Read more: Your private health records aren’t as private as you think

EMRs are typically kept by a specific doctor, meaning that they’ll be able to easily pull the information on a computer screen whenever you go for a visit. On the other hand, electronic health records are similar, but are designed so that your medical information can be easily shared between health professionals and different doctors, hospitals and facilities. It also means that you’re able to access your own information a lot easier.

As with many things, going digital is the easiest way to store your information. It gives you peace of mind that your information is safe, but it could also save your life.

If you were in a serious condition in hospital, a digital record means medical staff and health professionals can easily look up your history and potentially treat you quicker than ever before. The downfall is that we’re in a period of time where EHRs are quite new, meaning that there could still be details of your own medical history missing.

If in doubt, it’s best to have a chat with a regular doctor and make sure that all your information is up to date. If you are doing this or just want to check that everything is in order, it’s best to come prepared.
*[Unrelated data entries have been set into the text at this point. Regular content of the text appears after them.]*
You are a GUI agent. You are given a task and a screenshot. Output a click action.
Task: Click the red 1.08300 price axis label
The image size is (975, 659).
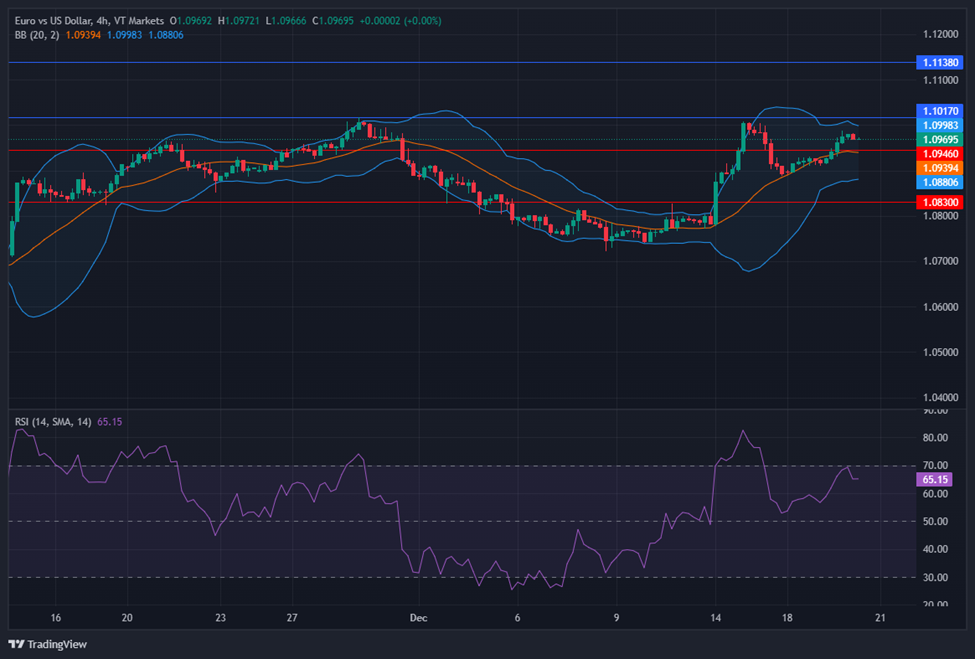pos(940,202)
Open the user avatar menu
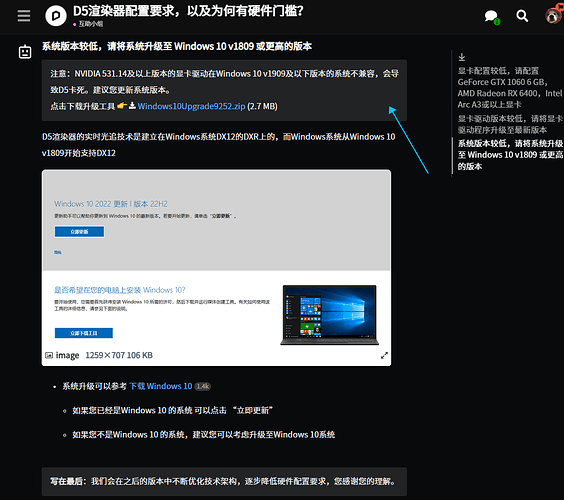 coord(554,15)
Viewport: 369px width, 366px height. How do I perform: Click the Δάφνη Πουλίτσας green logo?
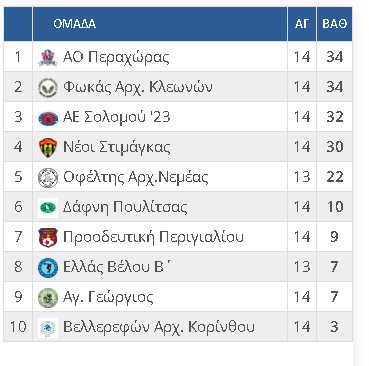(48, 207)
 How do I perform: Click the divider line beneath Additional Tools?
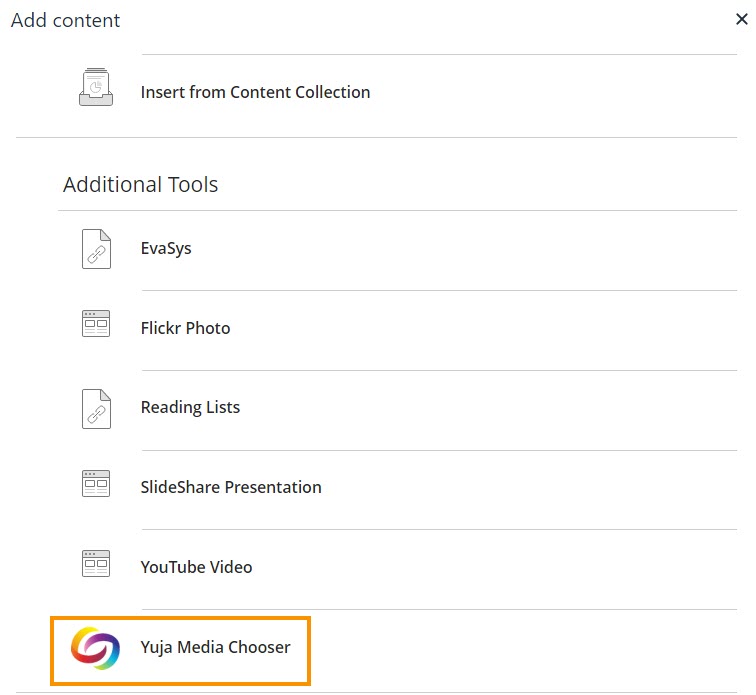pos(397,210)
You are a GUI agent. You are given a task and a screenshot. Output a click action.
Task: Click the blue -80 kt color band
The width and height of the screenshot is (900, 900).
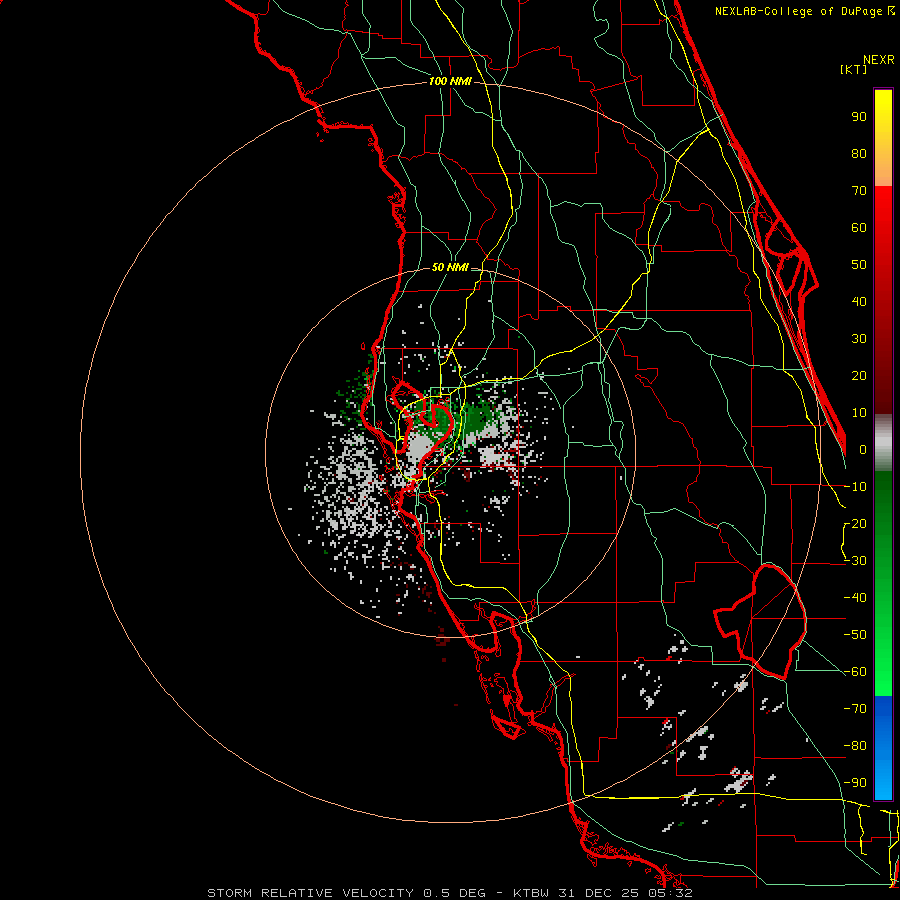point(883,740)
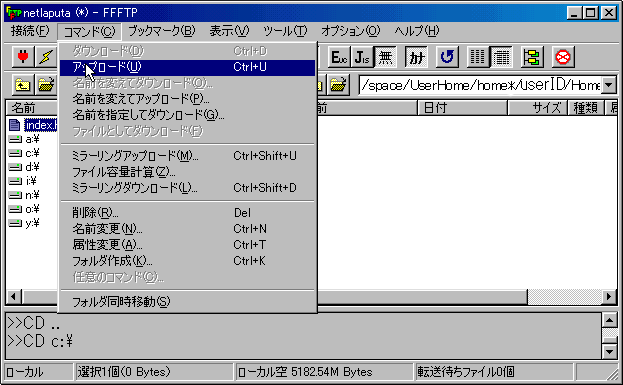The image size is (623, 385).
Task: Click the folder sync move icon
Action: coord(532,57)
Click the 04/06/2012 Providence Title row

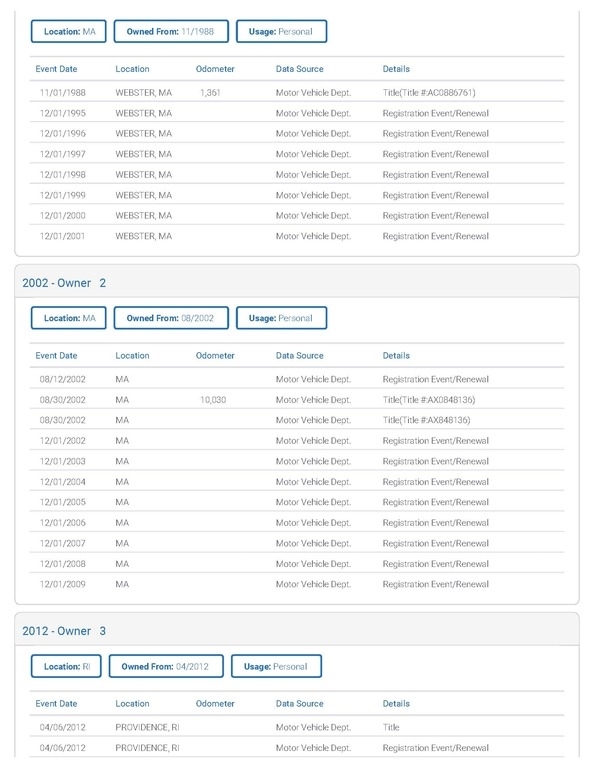click(x=297, y=727)
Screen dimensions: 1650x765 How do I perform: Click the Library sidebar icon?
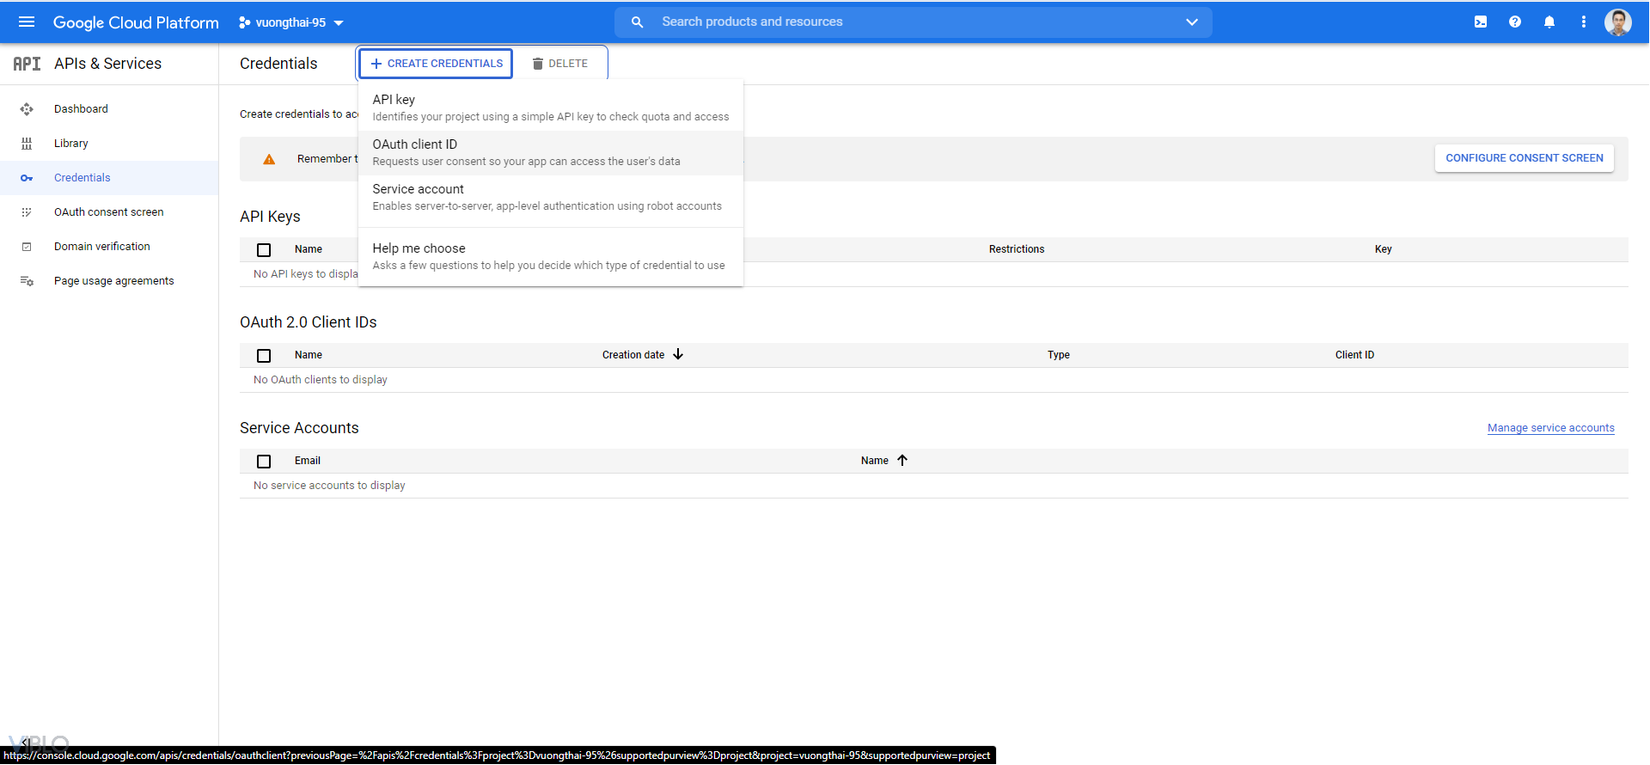click(x=27, y=143)
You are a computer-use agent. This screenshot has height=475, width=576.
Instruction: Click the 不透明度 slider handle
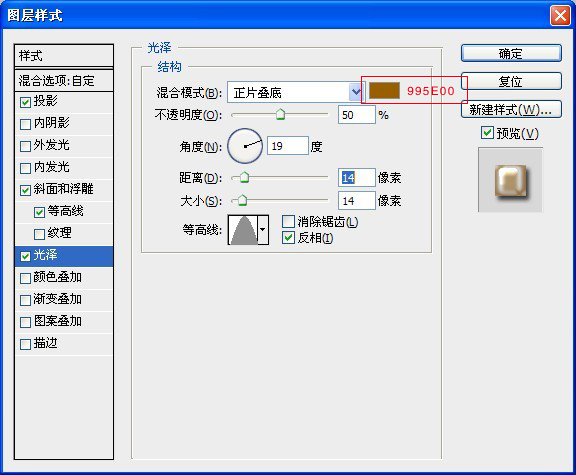pyautogui.click(x=280, y=114)
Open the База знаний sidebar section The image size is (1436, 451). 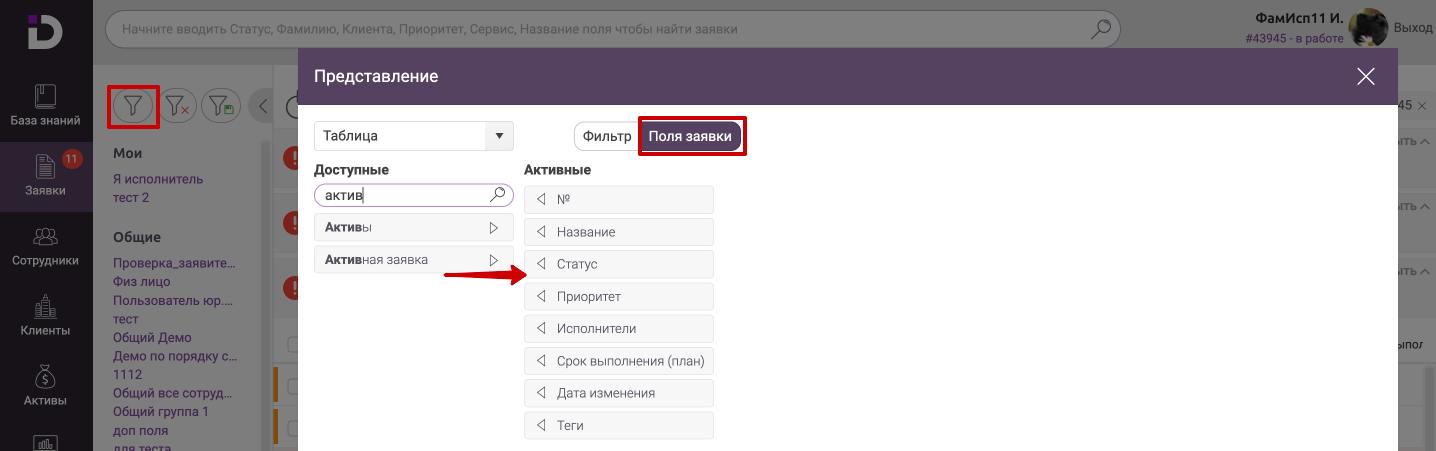click(x=45, y=106)
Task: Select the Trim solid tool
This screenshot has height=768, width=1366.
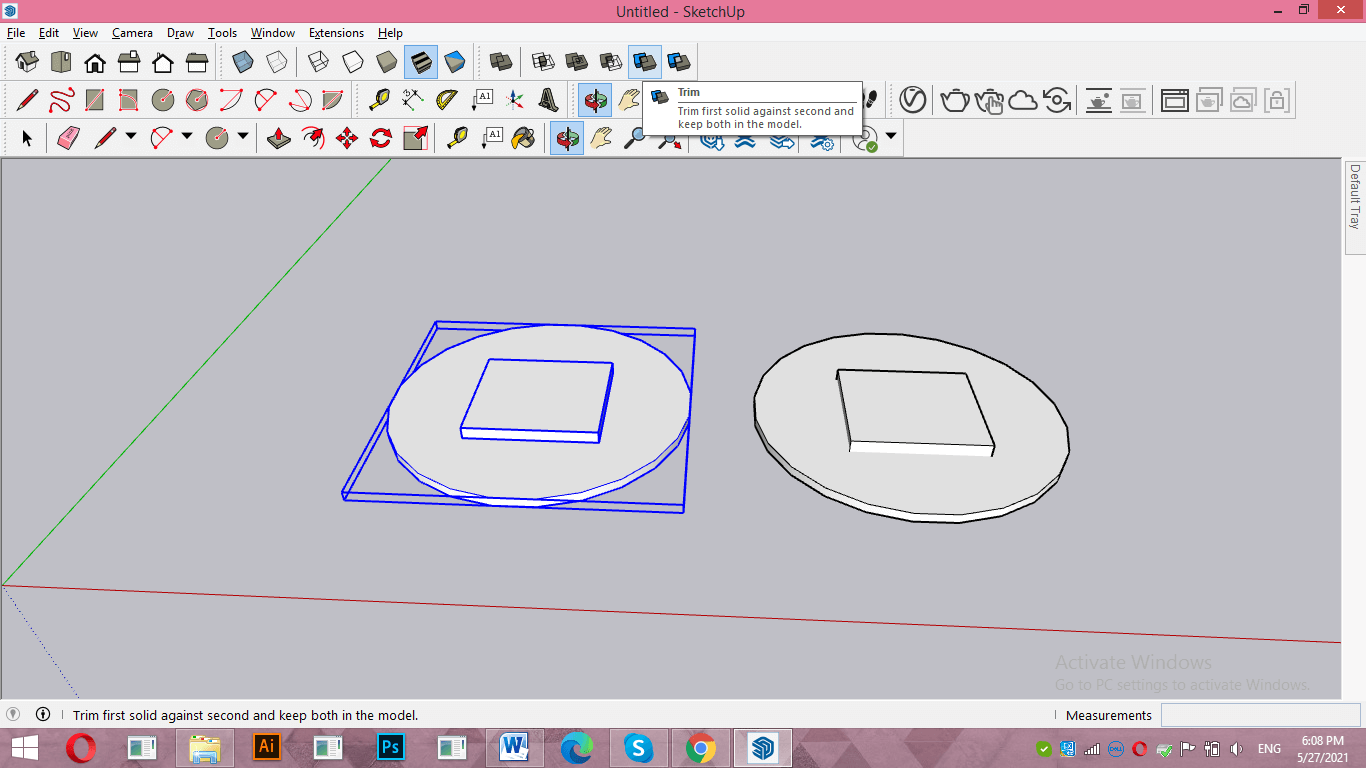Action: 645,62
Where possible, try and make a list of the medication you take and any health conditions you’re aware of. Make note of anything you know you can’t take and even contact your health insurance company if you’re not too sure. They should have a record of treatments they covered.

In addition, it’s a good idea to scan or make digital copies of any hard copies of records you currently have. Taking a copy along for your doctor could also help them fill in any blanks on your record.

Do you store your health records in a particular way? Do your doctors currently use digital methods to store your details, or do they still use old-fashioned hard copies?